The justification for cancelling out "there" is that the only function served by the word was to distinguish between a statement and a question:
"Is a hard rain falling" vs "There is a hard rain falling"
Once "is" has been swapped into the proper location the fact that the sentence is a statement rather than a question is implied by the structure, so the "this-is-a-statement" flag is redundant and can be dropped.
It should also be noted that two structurally different sentences resulted in the same parse tree. This is not something that can happen with a conventional formal parser. The reason is that a conventional parser parses for structure, while the fusion parser parses for meaning. Thus we would expect to extract exactly the same meaning from these two structurally different sentences:
Quickly, I ran down to the river's edge.
It was down to the very edge of the river that I forsooth did quickly run.
Both should result in something like this:
[I [[ran quickly] [[down to] [river edge]]]]
Notice that the relatively "empty" words like "very" and "forsooth" were discarded as essentially irrelevant for chatbot purposes.
The Risks of Exchange Rules
The risk in using exchange rules is that false adjacencies might be created. The transposition must retain the required adjacency while not allowing any false fusions to take place. Take the phrase "was gently falling", for example. "was" needs to be adjacent to "falling" so that the fully tensed-out verb compound can be fused as "[was falling]". One way to do that would be to exchange "gently" to a new location: "gently was falling". The problem arises from the possibility that "gently" might now fuse with some word that comes before it in its new location. Consider:
He saw that more was gently falling than was drifting away.
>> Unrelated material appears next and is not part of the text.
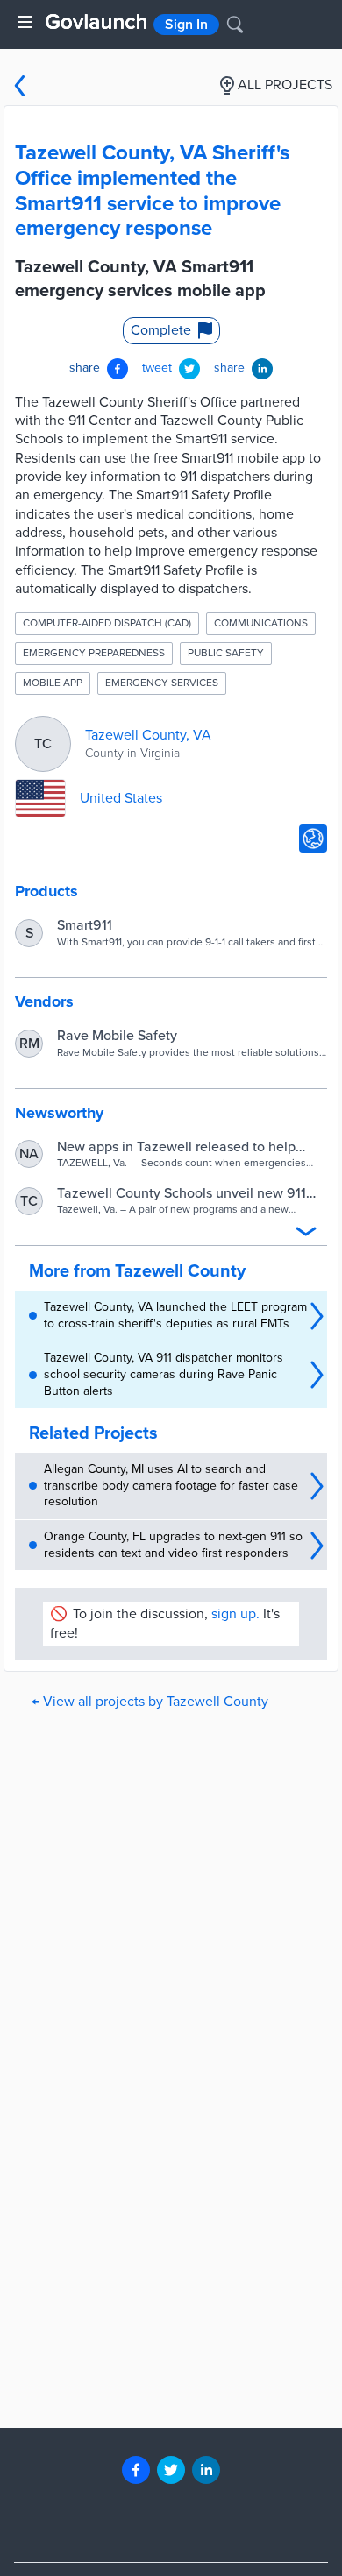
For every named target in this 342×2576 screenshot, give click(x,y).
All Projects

After exchanging "gently" we have:
He saw that more gently was falling ...
Now the risk of falsely fusing "[more gently]" is apparent. To prevent that from happening, the exchange rule could optionally include a "barrier" to maintain the original adjacency, but to disallow any newly formed false adjacency. Thus, after the swap, we might have:
He saw that more | gently was falling ...
With the wall erected between "more" and "gently" they are prohibitted from fusing, while the intended "[gently [was falling]]" is still permitted.